In reality, the style of US presidents may vary but in essence their policies are all determined by the same permanent national interests. Even so, there was resounding satisfaction across the Middle East with Obama’s victory, one that was shared by Europe and Asia. The prevalent view is that a victory for Romney would have cleared the way for the return for the notorious neo-cons and the rise of the extremist Tea Party faction of the Republican Party.

 

The strong sense of relief has been encouraged by the fact that Israel’s Prime Minister, Benjamin Netanyahu, had supported Romney openly. The latter’s defeat is, therefore, nothing short of a public humiliation for the Israeli leader.

During his first term in office, Obama allowed Netanyahu to outfox and humiliate him repeatedly. His handling of the settlement issue was, perhaps, the most unforgettable. Having now secured a second term, he must restore a measure of respect to the office he holds and to his own reputation. This can be done by delivering the change envisaged in his 2009 speech in Cairo:

“Israelis must acknowledge that just as Israel’s right to exist cannot be denied, neither can Palestine’s. The United States does not accept the legitimacy of continued Israeli settlements. This construction violates previous agreements and undermines efforts to achieve peace. It is time for these settlements to stop.”

Throughout the campaign the election generated as much interest in the Israeli media as it did in the US. A day did not pass without a major commentary on what was the most expensive election ever, anywhere in the world. In the third round debate, Obama referred pointedly to Romney’s visit to Israel where he tried to raise funds. The Republican candidate was unapologetic, vowing that if he won, Israel would be the first country he would visit after taking office. Obama is not expected to do this even if the government in Israel changes.

In politics, as in other walks of life, what goes around comes around. Fearing that a second-term Obama would be an obstacle to his far-right policies, Netanyahu threw his weight behind Romney. The crude manner in which he went about this has exposed his own election campaign to enormous difficulties. Given their absolute dependency on American patronage, Israeli voters will now have to think long and hard before giving their incumbent prime minister a second term; he is a national liability. His rivals have already started to blame him for endangering Israel’s relations with the US. Such accusations are almost certainly going to escalate in the coming weeks.

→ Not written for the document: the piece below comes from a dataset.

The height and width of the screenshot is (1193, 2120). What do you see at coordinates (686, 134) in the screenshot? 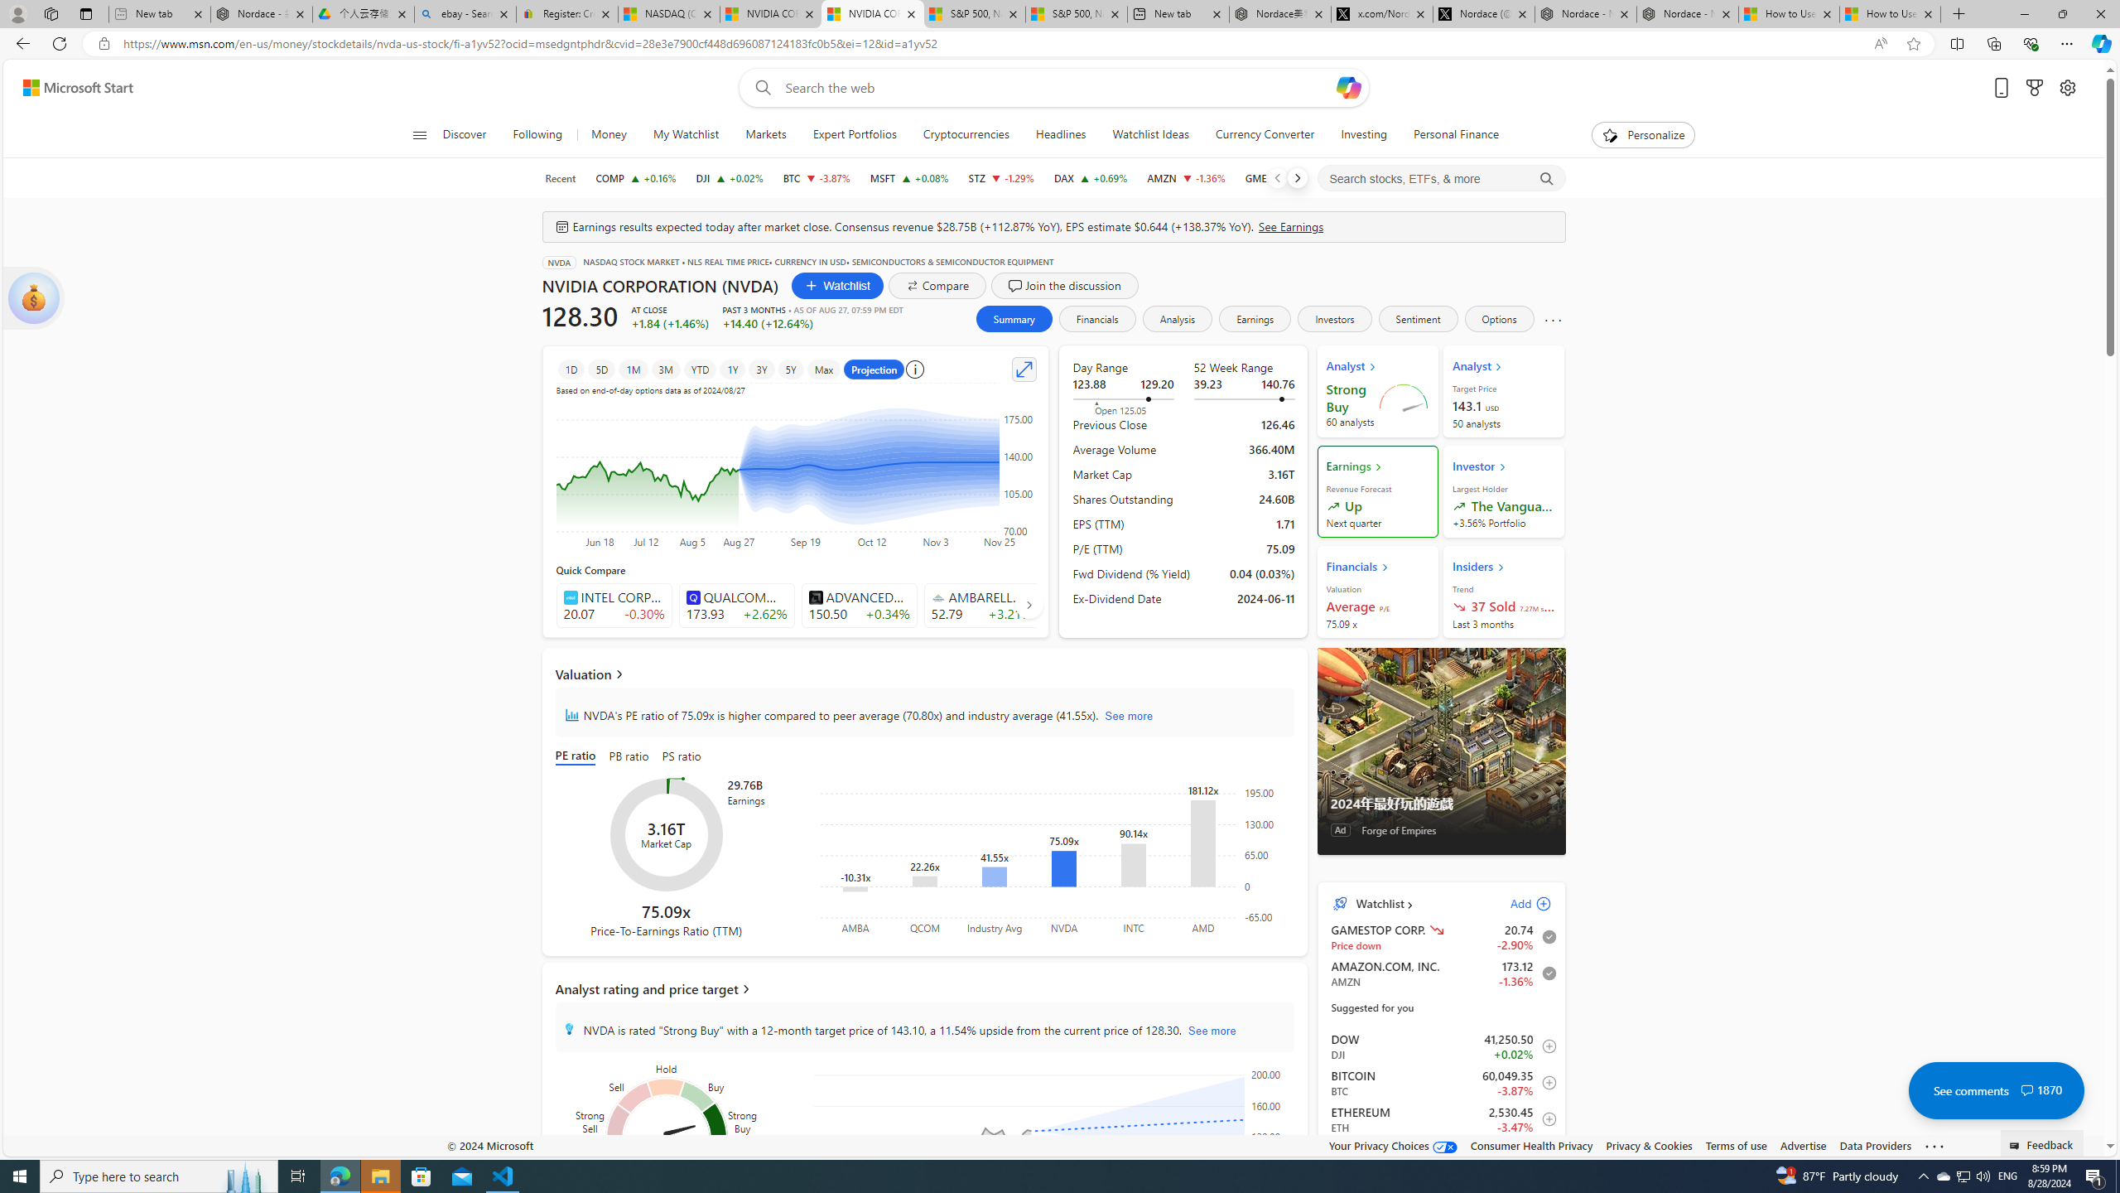
I see `'My Watchlist'` at bounding box center [686, 134].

By attempting to influence the outcome of the American elections in the manner that he did, Netanyahu clearly misread the political calculus in the US; it is no longer about big business and the white political establishment; the demographic map of American society is fast-changing in favour of constituencies not beguiled automatically by Israel and its powerful lobby on Capitol Hill. The presidential election has confirmed that Romney’s blinkered, parochial politics, though akin to the agenda pursued by Netanyahu-Lieberman, have a dwindling appeal in mainstream American society.

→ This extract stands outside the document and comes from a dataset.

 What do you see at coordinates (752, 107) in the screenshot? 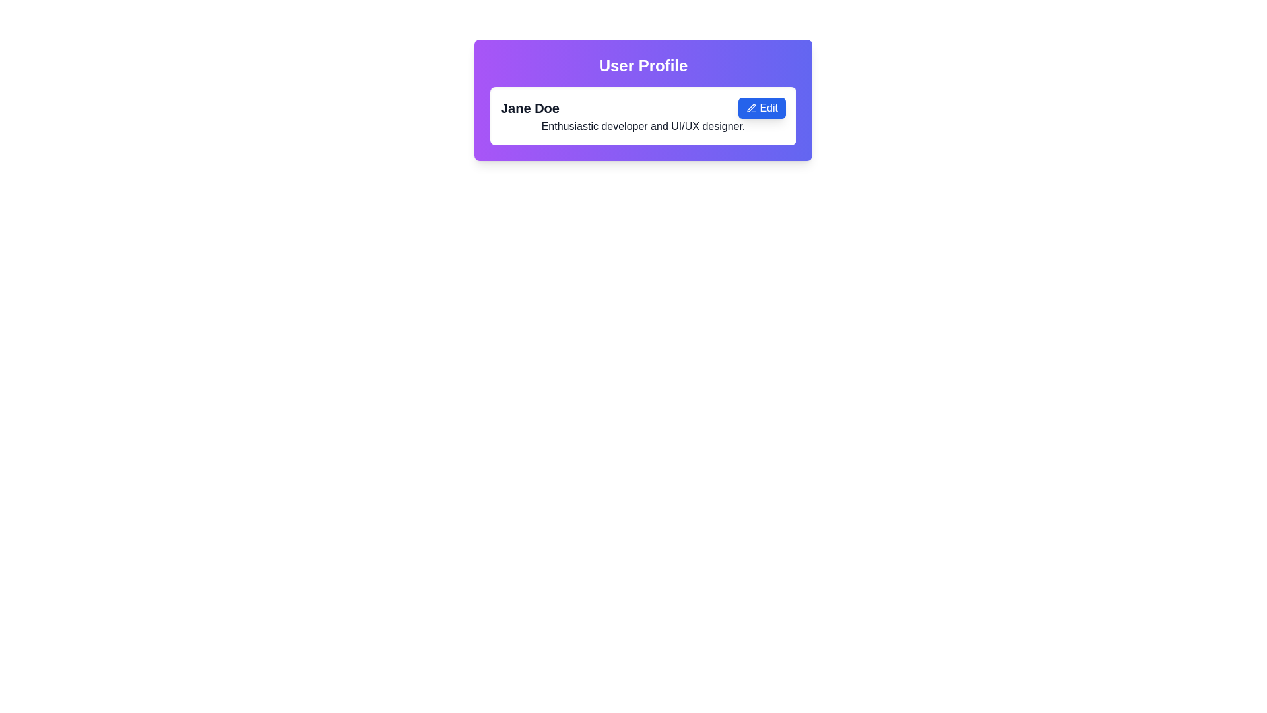
I see `the pen icon within the 'Edit' button in the purple header titled 'User Profile' to initiate the edit interaction` at bounding box center [752, 107].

Whatever the personal differences between Obama and Netanyahu, though, they are not expected to affect the alliance between their two countries. For this reason, the prospects for change with regards to Palestinian and Arab rights remain virtually non-existent. American military, economic and political support for Israel will continue for the foreseeable future.

Given Obama’s natural inclination not to seek confrontation with the Israelis and their disregard for a just peace settlement, he may concentrate his foreign policy interests on Asia, where China’s military, economic and political influence is rapidly outstripping America’s.

In the interim, the PLO/PA must expect a continuation of Washington’s current policy aimed at sabotaging its efforts for recognition at the UN as a non-state member with observer status. America will not relinquish its monopoly over the one-sided ‘peace process’ readily, in spite of its all too obvious futility.

Faced with this scenario, the ball is now in the court of the rich Arab states. All they need to do to ensure that change does occur is threaten the withdrawal of the contracts and oil that prop up western economies.  Until then, there is no hope of any meaningful change at all.